→ **Page excerpt**:
____________________

Leroy Hood: Discovery Science
Biotech guru Leroy Hood leads researchers in a new direction
Considering the events of the lifetime that has unfolded since that honeymoon trip, the decision made by the 24-year-old newlywed on the trail that summer night is vintage Lee Hood. The tenacity of this physician-scientist, called by some the father of biotechnology, is evident in a career marked by ground-breaking innovations in biological instrumentation and analysis, and by his bellwether efforts to shift responsibility for scientific discovery from individuals to cross-disciplinary, interactive groups.
Along the way he has directed a number of large and productive research labs; helped to found 11 companies, Applied Biosystems and Amgen being two of his earlier efforts; and patented a dozen inventions. Hood has co-authored more than 500 scientific articles and textbooks, and won numerous honors – among them the Lasker Award and Kyoto Prize, known, respectively, as the American and Japanese equivalents of the Nobel Prize.
His motivations often misunderstood, Hood’s maverick tendencies have won him both praise and criticism. His detractors see him as solely a technologist, one who has too closely aligned himself with the business world. His colleagues know him as a visionary, but also a realist—a practical man with a practical purpose.
Hood says the inspiration behind his fervor is simple. “I’m interested in making things better for the world.”
The hum of Hood’s ideas and values has reached a crescendo in the Institute for Systems Biology. This innovative research center, established two years ago in Seattle, Wash., is dedicated to the integration of biology, computation, and technology as a means of furthering the fundamental revolution that is taking place in medicine, the move toward predictive and preventive medicine.
Within 10 to 15 years, Hood forecasts, physicians will be able to predict a person’s predisposition for disease based on his or her genetic makeup. And not long after that, they will understand the biological networks within which the defective genes reside, and be able to block the harmful effects.

____________________

→ **Data for review**:
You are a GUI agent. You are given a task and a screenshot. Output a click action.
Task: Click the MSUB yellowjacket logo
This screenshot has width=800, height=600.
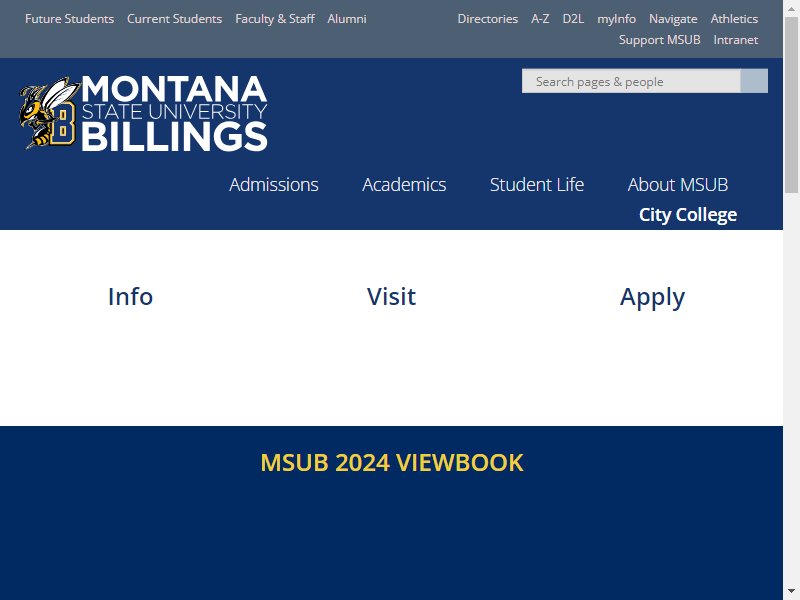tap(143, 113)
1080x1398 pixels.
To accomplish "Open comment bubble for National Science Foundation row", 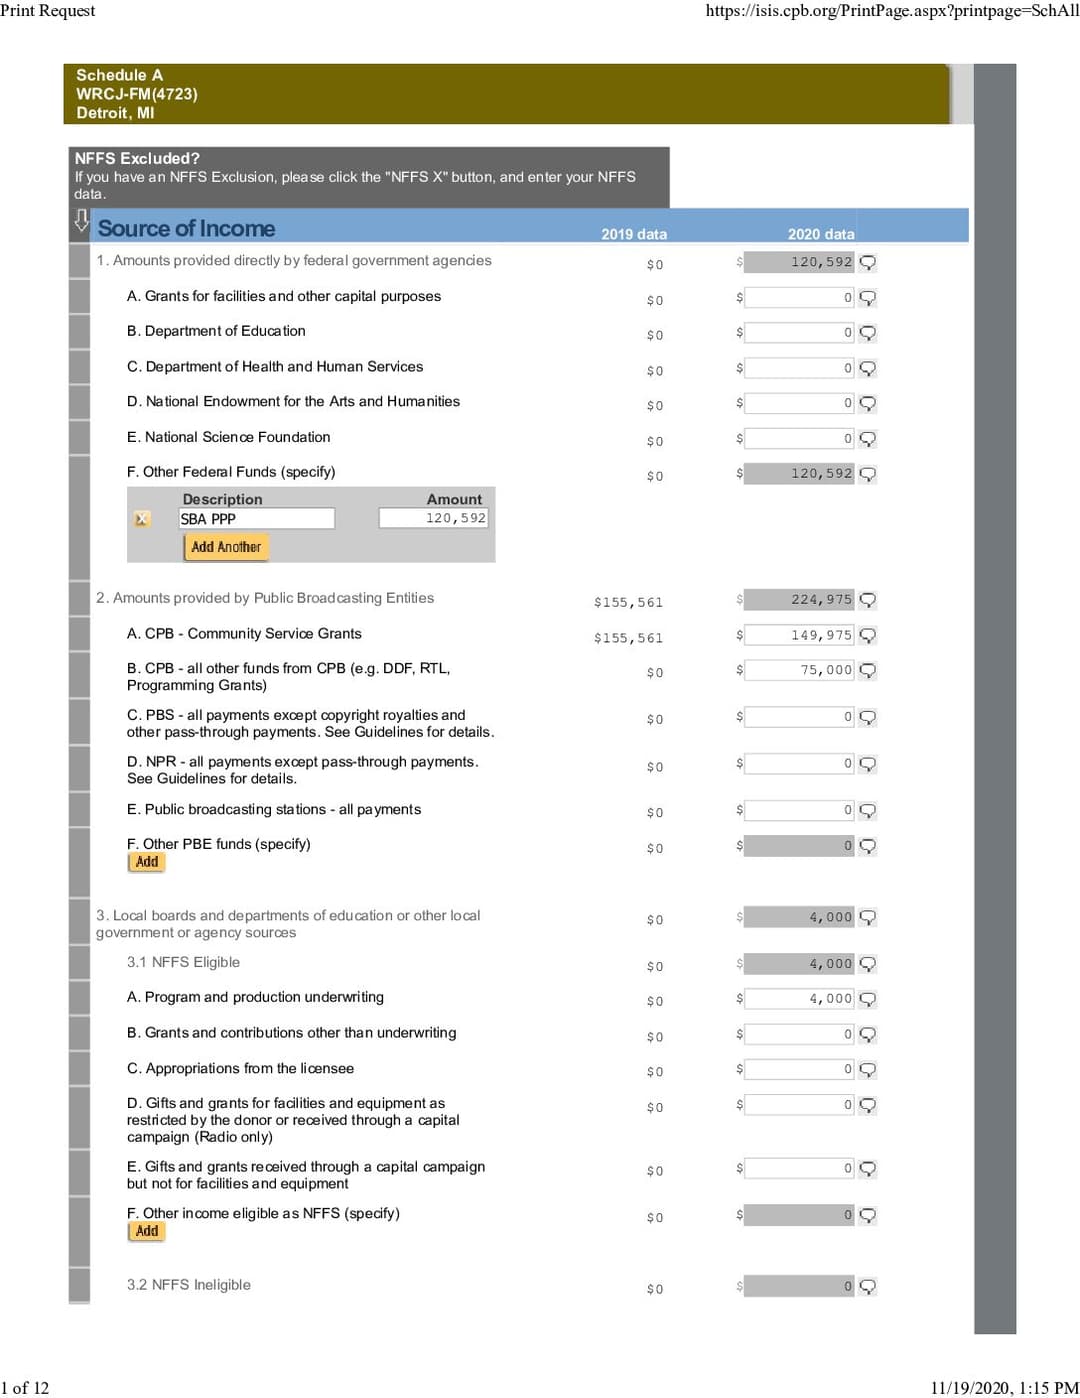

____________________

→ **Your assignment**:
Answer these questions using the Leroy Hood profile.
(a) How many companies has Hood helped to found?
(b) In what city was the Institute for Systems Biology established?
(c) Within how many years does Hood forecast that physicians will be able to predict a person's predisposition for disease?
The data were taken from a different source than the Leroy Hood profile.

→ **Task result**:
(a) 11 companies
(b) Seattle, Wash.
(c) Within 10 to 15 years